The smash, which left a cyclist in hospital with serious leg injuries happened on Blandford Road, Hamworthy.
Officers closed the road for almost two and half hours on Friday afternoon while they dealt with the aftermath.
The immediate area became gridlocked at the worst possible time – rush hour.
But in the congestion, lots of drivers lost their temper and took out frustrations on the police.
Others performed U-turns in Blandford Road to avoid being stuck for hours in the ever-lengthening jam.
Sergeant Steve Quill of the Ferndown Traffic Unit said: “A great many local motorists who were unfortunately caught up in the delay showed little or no patience with officers manning the road closures.
“Many did not accept that the road had to be closed at all. They did not follow the instructions given to them for alternative routes.
“I’m sure if these impatient and rude drivers had someone in their families involved in a serious collision, they would want the police to do all they could to investigate the matter fully,” he added.
He said road closures were only made when absolutely necessary to reduce inconvenience to local communities, and added that drivers should remain calm.
The cyclist, a 32-year-old local man, was involved in a collision with a black Suzuki motorcycle as both overtook a line of traffic near the junction of Symes Road at about 4.30pm. The motorcycle then struck a car.
Both were heading towards Upton.
Temporary traffic lights slowed already heavy traffic to a crawl near the railway bridge at Turlin Road.
The motorcyclist, a 41-year-old Bournemouth man, suffered facial injuries and a broken nose.

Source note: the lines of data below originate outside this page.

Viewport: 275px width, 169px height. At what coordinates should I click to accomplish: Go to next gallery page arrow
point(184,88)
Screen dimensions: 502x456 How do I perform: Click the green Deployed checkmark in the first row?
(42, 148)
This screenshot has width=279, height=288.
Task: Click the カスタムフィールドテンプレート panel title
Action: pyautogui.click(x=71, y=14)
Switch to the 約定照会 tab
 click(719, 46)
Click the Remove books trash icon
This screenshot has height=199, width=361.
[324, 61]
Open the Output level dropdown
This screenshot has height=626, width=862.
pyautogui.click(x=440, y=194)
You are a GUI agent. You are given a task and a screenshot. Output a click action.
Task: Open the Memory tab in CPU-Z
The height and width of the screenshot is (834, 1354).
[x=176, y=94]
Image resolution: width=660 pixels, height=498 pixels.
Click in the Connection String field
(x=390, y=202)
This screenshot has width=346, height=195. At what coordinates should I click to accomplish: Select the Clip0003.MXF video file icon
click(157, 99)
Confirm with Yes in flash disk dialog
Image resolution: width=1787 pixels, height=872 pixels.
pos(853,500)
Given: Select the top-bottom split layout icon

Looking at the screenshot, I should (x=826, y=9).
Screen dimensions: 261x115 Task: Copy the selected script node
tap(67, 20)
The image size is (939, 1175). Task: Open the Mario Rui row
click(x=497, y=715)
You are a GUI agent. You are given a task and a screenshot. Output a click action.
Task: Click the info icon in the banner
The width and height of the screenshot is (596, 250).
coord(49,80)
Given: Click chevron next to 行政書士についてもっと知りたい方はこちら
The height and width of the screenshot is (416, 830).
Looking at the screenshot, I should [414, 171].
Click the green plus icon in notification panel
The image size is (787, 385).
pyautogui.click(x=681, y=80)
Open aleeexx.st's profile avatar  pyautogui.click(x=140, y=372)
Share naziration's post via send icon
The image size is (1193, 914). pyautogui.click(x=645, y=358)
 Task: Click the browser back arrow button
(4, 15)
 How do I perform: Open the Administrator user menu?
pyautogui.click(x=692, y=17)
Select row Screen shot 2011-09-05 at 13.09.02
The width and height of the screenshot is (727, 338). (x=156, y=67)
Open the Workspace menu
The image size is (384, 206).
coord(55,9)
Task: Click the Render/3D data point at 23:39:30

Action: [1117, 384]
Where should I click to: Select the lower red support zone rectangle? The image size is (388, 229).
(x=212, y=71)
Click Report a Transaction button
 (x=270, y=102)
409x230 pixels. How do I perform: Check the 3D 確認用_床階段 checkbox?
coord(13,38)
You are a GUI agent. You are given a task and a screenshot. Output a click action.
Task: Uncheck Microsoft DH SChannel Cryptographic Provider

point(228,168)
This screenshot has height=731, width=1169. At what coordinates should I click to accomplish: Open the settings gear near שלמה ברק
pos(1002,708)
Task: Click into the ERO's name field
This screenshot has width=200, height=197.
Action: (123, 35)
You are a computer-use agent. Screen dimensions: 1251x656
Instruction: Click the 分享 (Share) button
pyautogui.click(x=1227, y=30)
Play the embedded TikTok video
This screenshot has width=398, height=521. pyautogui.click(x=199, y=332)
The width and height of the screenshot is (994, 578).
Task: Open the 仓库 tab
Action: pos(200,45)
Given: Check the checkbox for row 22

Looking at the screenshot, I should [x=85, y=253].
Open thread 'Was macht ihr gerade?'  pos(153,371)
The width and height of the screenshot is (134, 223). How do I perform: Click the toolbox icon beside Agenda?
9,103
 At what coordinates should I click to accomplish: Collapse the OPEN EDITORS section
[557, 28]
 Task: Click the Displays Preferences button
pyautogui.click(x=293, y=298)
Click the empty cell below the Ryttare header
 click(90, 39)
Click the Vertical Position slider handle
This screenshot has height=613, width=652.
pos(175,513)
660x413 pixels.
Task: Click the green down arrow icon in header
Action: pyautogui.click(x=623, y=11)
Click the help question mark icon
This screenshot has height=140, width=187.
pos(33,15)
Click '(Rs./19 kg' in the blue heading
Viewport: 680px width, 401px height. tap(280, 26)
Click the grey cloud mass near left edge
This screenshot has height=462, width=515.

A police spokesman said the cyclist’s helmet had saved his life.
One Hamworthy resident who turned out of Turlin Moor and couldn’t make it to her home just up the road, drove away and sought refuge with relatives.
“I thought I would never get home,” she said.
“People were turning in the road. What did they want us to do, sit there?”
Gordon Agar, who lives in the road, had seen the traffic build up all day, from the one-way lights put in near the bridges as workmen dealt with a gas leak.
“There was a long queue all day,” he said. “The traffic was backed up all along the road. It was coming to home time and youngsters will go along the outside and overtake.”